X-Git-Url: https://git.whamcloud.com/?p=fs%2Flustre-release.git;a=blobdiff_plain;f=lustre%2Fosd-ldiskfs%2Fosd_io.c;h=77843ff611d2bb77a1fc0e421a95997aa4ae3c7d;hp=dac36d241d4ca660fb201e7ac42377d61c8f25ed;hb=72617588ac8cb2e3e5a7b8e5ebc201cab524d938;hpb=8f793f14bf9928352623e61122f005252605b136

diff --git a/lustre/osd-ldiskfs/osd_io.c b/lustre/osd-ldiskfs/osd_io.c
index dac36d2..77843ff 100644
--- a/lustre/osd-ldiskfs/osd_io.c
+++ b/lustre/osd-ldiskfs/osd_io.c
@@ -159,7 +159,7 @@ void osd_fini_iobuf(struct osd_device *d, struct osd_iobuf *iobuf)
 #ifdef HAVE_BIO_ENDIO_USES_ONE_ARG
 static void dio_complete_routine(struct bio *bio)
 {
-	int error = bio->bi_status;
+	int error = blk_status_to_errno(bio->bi_status);
 #else
 static void dio_complete_routine(struct bio *bio, int error)
 {
@@ -440,6 +440,29 @@ static int osd_bio_init(struct bio *bio, struct osd_iobuf *iobuf,
 	RETURN(0);
 }
 
+static void osd_mark_page_io_done(struct osd_iobuf *iobuf,
+				  struct inode *inode,
+				  sector_t start_blocks,
+				  sector_t count)
+{
+	struct niobuf_local *lnb;
+	int blocks_per_page = PAGE_SIZE >> inode->i_blkbits;
+	pgoff_t pg_start, pg_end;
+
+	pg_start = start_blocks / blocks_per_page;
+	if (start_blocks % blocks_per_page)
+		pg_start++;
+	if (count >= blocks_per_page)
+		pg_end = (start_blocks + count -
+			  blocks_per_page) / blocks_per_page;
+	else
+		return; /* nothing to mark */
+	for ( ; pg_start <= pg_end; pg_start++) {
+		lnb = iobuf->dr_lnbs[pg_start];
+		lnb->lnb_flags |= OBD_BRW_DONE;
+	}
+}
+
 static int osd_do_bio(struct osd_device *osd, struct inode *inode,
 		      struct osd_iobuf *iobuf, sector_t start_blocks,
 		      sector_t count)
@@ -612,6 +635,11 @@ out:
 			OBD_FREE_PTR(bio_private);
 	}
 
+	/* Write only now */
+	if (rc == 0 && iobuf->dr_rw)
+		osd_mark_page_io_done(iobuf, inode,
+				      start_blocks, count);
+
 	RETURN(rc);
 }
 
@@ -931,25 +959,36 @@ static int osd_chunk_trans_blocks(struct inode *inode, int nrblocks)
 	return ret;
 }
 
-static int osd_extend_trans(handle_t *handle, int needed)
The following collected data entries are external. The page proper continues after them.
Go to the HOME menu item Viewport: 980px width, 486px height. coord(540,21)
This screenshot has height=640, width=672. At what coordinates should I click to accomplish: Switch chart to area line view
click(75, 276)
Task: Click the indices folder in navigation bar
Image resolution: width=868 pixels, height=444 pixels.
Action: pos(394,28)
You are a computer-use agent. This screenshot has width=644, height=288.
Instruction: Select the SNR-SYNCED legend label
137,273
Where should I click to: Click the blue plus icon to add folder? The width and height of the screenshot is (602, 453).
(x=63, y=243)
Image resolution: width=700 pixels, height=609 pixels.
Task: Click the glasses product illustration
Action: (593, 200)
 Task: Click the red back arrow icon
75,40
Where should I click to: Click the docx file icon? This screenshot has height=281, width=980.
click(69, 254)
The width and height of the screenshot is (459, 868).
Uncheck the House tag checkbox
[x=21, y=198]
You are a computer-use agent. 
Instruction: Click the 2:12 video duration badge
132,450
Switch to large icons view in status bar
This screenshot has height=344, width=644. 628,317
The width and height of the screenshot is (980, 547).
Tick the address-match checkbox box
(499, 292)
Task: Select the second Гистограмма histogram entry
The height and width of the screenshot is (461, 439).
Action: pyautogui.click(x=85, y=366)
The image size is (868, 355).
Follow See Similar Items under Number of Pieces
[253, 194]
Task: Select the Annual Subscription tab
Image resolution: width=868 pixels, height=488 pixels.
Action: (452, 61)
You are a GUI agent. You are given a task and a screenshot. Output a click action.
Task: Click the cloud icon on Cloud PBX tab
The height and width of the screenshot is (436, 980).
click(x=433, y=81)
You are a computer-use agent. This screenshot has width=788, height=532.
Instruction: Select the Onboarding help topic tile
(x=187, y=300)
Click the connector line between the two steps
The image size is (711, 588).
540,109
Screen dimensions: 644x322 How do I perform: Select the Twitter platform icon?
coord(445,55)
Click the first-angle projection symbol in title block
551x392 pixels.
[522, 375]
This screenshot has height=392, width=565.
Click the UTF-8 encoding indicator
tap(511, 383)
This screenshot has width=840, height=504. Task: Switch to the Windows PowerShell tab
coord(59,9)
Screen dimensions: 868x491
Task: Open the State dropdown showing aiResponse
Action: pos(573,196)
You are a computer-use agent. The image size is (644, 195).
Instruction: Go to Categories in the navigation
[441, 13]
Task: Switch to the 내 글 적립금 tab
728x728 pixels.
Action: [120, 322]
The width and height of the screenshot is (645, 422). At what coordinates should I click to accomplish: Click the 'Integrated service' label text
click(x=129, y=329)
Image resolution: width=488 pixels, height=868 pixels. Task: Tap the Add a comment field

+#ifdef HAVE_LDISKFS_JOURNAL_ENSURE_CREDITS
+static int osd_extend_restart_trans(handle_t *handle, int needed,
+				    struct inode *inode)
 {
-	if (ldiskfs_handle_has_enough_credits(handle, needed))
-		return 0;
+	int rc;
 
-	return ldiskfs_journal_extend(handle,
-				      needed - handle->h_buffer_credits);
-}
+	rc = ldiskfs_journal_ensure_credits(handle, needed,
+		ldiskfs_trans_default_revoke_credits(inode->i_sb));
+	/* this means journal has been restarted */
+	if (rc > 0)
+		rc = 0;
 
-static int osd_extend_restart_trans(handle_t *handle, int needed)
+	return rc;
+}
+#else
+static int osd_extend_restart_trans(handle_t *handle, int needed,
+				    struct inode *inode)
 {
+	int rc;
 
-	int rc = osd_extend_trans(handle, needed);
-
+	if (ldiskfs_handle_has_enough_credits(handle, needed))
+		return 0;
+	rc = ldiskfs_journal_extend(handle,
+				needed - handle->h_buffer_credits);
 	if (rc <= 0)
 		return rc;
 
 	return ldiskfs_journal_restart(handle, needed);
 }
+#endif /* HAVE_LDISKFS_JOURNAL_ENSURE_CREDITS */
 
 static int osd_ldiskfs_map_write(struct inode *inode, struct osd_iobuf *iobuf,
 				 struct osd_device *osd, sector_t start_blocks,
@@ -977,12 +1016,45 @@ static int osd_ldiskfs_map_write(struct inode *inode, struct osd_iobuf *iobuf,
 	return osd_do_bio(osd, inode, iobuf, start_blocks, count);
 }
 
+static unsigned int osd_extent_bytes(const struct osd_device *o)
+{
+	unsigned int *extent_bytes_ptr =
+			raw_cpu_ptr(o->od_extent_bytes_percpu);
+
+	if (likely(*extent_bytes_ptr))
+		return *extent_bytes_ptr;
+
+	/* initialize on first access or CPU hotplug */
+	if (!ldiskfs_has_feature_extents(osd_sb(o)))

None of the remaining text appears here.